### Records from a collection
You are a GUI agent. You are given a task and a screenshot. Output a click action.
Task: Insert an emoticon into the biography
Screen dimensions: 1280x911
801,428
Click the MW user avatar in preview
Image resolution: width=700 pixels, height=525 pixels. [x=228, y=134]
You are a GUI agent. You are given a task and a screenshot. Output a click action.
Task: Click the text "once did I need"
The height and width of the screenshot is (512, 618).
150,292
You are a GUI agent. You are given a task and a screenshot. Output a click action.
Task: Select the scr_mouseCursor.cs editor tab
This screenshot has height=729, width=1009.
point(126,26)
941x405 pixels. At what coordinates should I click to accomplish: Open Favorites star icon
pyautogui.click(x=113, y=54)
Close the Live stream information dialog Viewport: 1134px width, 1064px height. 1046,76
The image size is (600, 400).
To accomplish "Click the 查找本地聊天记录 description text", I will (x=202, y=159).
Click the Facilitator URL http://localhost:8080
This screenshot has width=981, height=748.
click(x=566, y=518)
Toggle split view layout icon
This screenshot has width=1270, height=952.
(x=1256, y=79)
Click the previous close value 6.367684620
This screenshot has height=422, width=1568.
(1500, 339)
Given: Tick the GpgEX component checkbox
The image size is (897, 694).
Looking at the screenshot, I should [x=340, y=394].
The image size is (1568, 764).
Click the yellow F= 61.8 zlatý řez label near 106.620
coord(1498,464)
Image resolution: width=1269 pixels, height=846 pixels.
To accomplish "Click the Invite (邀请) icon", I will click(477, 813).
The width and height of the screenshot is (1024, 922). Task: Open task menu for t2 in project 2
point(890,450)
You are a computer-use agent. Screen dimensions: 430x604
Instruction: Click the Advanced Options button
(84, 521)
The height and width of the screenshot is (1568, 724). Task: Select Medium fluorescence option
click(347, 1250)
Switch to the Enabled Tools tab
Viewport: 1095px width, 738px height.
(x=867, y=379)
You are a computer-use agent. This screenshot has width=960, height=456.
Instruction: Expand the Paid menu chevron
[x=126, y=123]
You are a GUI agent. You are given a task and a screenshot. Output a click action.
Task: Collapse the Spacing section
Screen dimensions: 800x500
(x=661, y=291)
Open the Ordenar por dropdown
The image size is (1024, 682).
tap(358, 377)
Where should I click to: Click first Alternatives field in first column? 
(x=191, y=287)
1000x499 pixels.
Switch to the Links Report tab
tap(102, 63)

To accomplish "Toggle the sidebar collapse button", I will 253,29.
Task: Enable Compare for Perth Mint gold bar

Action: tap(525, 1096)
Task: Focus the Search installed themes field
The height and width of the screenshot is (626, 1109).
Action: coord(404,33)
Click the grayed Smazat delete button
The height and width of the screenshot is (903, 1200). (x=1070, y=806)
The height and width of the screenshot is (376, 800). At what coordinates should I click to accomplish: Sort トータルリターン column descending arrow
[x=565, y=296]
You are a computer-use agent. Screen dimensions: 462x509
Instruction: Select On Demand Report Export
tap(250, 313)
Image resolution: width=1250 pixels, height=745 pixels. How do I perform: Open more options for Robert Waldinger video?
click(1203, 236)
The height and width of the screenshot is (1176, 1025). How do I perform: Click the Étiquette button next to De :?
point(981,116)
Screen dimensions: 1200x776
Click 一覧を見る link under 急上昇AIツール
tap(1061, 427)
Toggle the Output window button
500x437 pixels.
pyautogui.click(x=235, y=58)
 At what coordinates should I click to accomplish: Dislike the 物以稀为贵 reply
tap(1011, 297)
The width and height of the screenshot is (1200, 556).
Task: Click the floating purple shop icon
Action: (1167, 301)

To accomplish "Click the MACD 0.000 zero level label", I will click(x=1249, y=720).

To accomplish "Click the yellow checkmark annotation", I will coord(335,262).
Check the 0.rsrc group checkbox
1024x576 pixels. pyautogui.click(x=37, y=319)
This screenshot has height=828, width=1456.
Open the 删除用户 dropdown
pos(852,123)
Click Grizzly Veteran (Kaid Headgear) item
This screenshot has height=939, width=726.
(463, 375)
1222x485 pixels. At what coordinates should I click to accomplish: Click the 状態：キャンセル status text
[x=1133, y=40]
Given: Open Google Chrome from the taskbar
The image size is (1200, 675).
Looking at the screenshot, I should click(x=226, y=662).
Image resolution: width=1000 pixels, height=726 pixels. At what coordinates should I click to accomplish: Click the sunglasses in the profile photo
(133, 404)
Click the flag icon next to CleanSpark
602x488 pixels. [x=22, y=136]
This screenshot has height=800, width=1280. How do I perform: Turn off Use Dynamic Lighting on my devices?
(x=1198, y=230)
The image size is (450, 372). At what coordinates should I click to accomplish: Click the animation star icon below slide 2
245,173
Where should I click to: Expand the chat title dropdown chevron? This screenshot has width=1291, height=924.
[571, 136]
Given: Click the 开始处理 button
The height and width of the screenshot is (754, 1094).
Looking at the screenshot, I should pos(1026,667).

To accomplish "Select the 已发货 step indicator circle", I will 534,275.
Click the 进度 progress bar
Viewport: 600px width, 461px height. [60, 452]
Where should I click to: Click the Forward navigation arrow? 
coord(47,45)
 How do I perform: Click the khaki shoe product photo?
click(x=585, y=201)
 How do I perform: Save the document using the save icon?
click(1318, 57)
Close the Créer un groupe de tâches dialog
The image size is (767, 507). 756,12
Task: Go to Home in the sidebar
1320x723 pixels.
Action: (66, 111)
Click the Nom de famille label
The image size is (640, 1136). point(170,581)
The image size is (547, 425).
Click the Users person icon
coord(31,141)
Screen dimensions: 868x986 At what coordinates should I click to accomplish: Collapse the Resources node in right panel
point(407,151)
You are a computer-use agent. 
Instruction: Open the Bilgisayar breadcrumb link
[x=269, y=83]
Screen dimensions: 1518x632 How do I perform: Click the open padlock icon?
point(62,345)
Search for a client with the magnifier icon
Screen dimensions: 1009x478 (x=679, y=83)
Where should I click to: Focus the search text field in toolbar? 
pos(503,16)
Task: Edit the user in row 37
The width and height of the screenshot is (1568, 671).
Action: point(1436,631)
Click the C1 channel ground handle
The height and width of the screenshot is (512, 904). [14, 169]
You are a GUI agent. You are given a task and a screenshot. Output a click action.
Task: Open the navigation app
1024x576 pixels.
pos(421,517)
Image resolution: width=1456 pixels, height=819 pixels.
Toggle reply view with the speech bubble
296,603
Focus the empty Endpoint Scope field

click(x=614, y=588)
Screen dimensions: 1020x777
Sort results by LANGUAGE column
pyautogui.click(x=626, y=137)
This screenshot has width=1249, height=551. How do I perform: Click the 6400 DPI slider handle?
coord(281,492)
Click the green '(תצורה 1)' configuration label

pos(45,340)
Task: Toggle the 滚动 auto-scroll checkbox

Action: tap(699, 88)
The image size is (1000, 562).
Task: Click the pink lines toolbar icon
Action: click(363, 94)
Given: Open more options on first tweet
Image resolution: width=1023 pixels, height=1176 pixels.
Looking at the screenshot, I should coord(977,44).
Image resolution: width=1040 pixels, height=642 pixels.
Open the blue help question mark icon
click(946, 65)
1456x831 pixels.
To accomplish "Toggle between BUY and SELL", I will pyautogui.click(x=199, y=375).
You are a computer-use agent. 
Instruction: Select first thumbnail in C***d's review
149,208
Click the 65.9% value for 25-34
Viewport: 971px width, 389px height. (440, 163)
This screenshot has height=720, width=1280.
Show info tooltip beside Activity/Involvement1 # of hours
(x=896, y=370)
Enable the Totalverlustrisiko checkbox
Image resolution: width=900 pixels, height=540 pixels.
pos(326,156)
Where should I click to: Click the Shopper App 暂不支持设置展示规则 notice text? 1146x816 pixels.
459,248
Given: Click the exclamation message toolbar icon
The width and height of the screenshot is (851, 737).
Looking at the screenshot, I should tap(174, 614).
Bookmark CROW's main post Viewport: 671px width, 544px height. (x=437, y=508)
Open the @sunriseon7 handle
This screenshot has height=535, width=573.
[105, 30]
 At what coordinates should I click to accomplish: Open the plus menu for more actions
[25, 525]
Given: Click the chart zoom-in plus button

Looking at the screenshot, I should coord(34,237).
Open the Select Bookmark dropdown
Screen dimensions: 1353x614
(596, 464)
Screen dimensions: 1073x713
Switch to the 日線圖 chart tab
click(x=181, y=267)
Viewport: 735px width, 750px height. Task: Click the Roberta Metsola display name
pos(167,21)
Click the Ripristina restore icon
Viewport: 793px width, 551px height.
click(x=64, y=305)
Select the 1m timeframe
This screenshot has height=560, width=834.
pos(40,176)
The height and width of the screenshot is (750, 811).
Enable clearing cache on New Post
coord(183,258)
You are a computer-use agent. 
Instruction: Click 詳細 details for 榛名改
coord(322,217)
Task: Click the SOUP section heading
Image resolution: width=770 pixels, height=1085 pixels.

### How to complete this task
Your response should be the lines above from the first to the one containing "Task: Click the text", inclusive, each given exactly.

### Written answer
You are a GUI agent. You are given a task and a screenshot. Output a click action.
Task: Insert an emoticon into the biography
Screen dimensions: 1280x911
801,428
Click the MW user avatar in preview
Image resolution: width=700 pixels, height=525 pixels. [x=228, y=134]
You are a GUI agent. You are given a task and a screenshot. Output a click action.
Task: Click the text "once did I need"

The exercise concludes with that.